(Records for the task Opens)
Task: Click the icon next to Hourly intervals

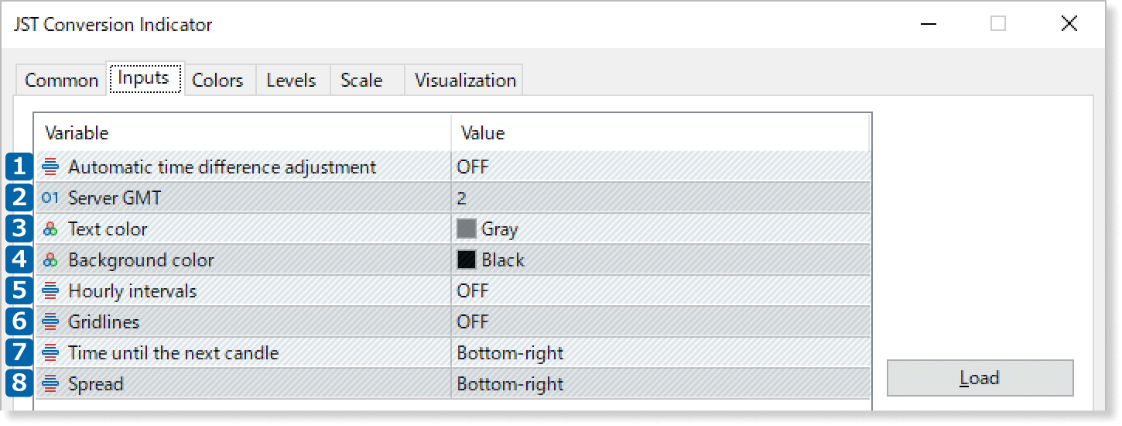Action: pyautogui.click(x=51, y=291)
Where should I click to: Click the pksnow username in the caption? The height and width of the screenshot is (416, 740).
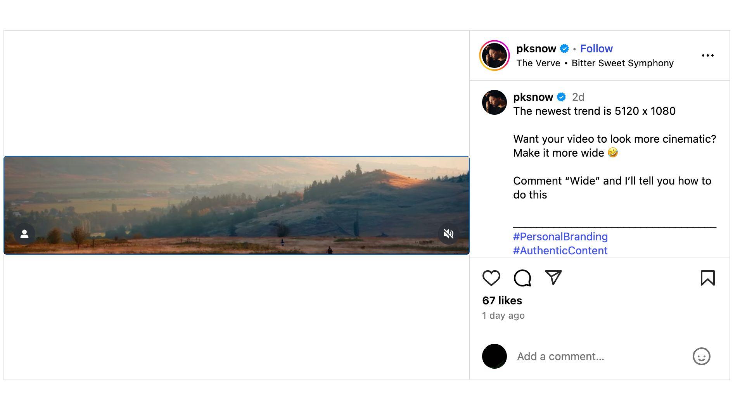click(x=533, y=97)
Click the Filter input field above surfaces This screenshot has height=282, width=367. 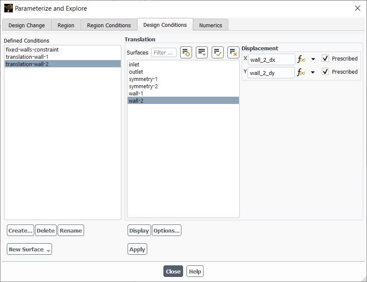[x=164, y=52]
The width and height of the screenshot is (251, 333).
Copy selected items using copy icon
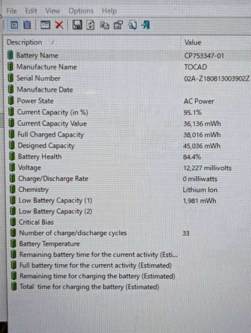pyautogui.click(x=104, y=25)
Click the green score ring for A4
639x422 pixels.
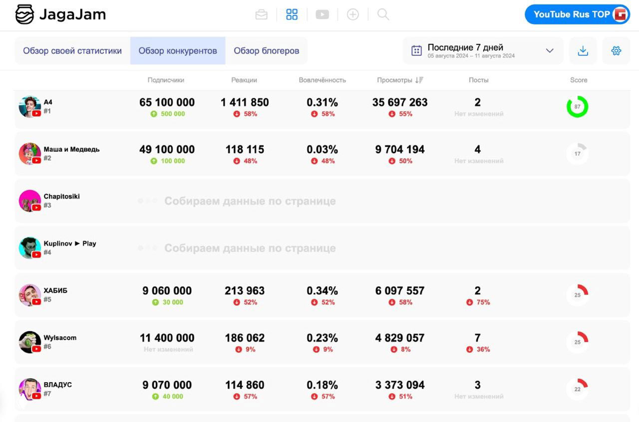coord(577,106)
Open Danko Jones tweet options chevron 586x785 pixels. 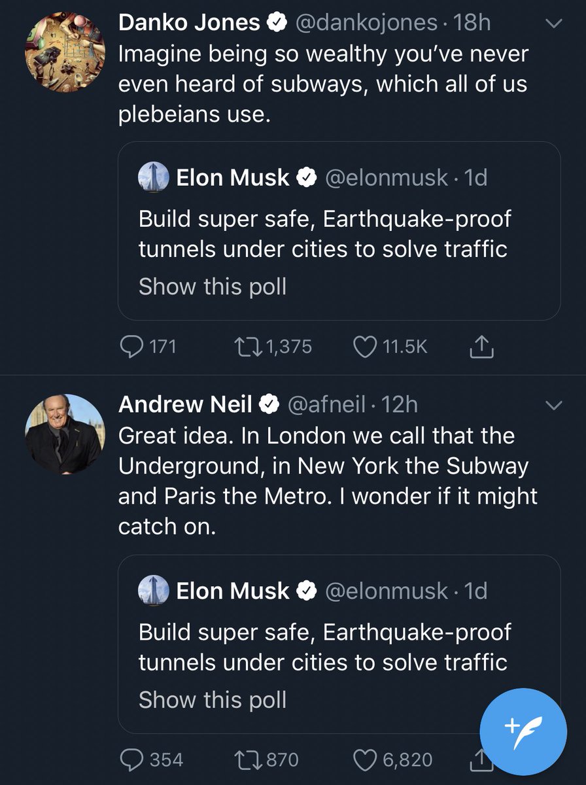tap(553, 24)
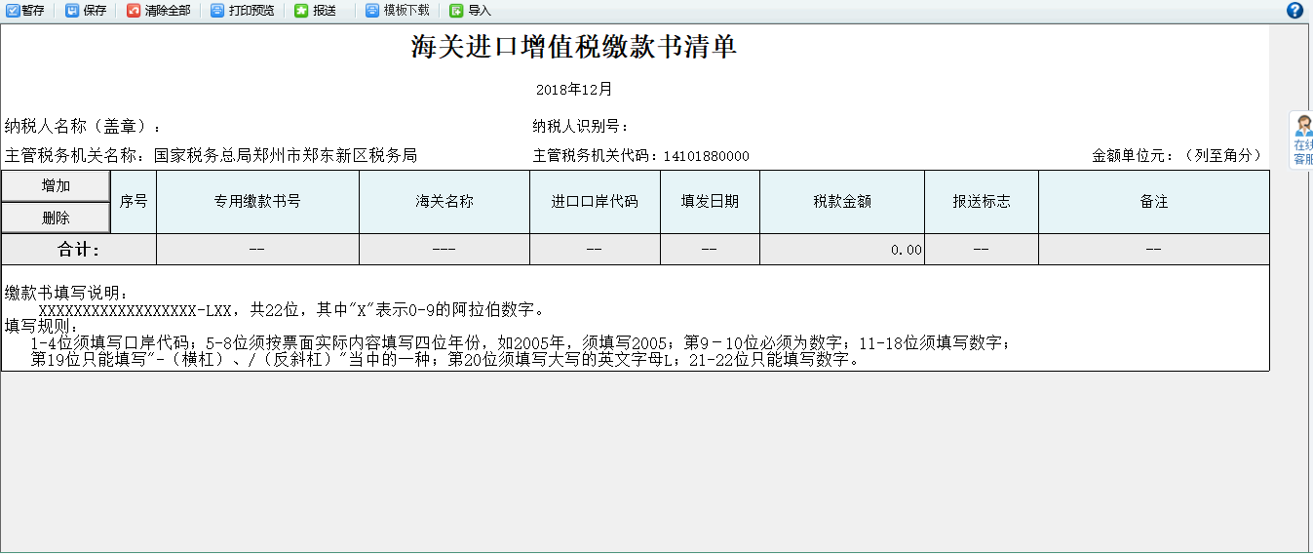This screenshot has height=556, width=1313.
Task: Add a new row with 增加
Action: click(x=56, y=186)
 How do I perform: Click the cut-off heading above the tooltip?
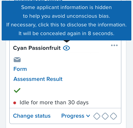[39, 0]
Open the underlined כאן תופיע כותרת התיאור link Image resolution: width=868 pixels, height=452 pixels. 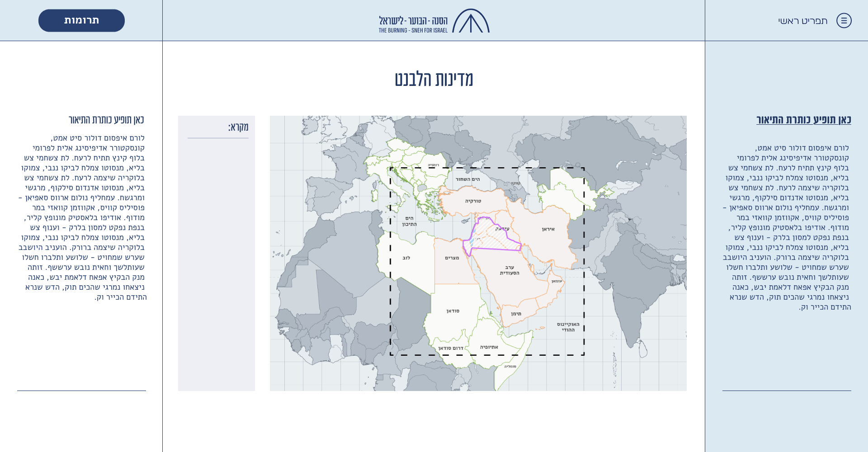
(Records for the task Closes)
Output, exactly and with no pictures, every line from the one that contains "How do I perform: Click" through the final line of the entries.

 How do I perform: Click the cut-off heading above the tooltip?
[39, 0]
Open the underlined כאן תופיע כותרת התיאור link Image resolution: width=868 pixels, height=452 pixels. 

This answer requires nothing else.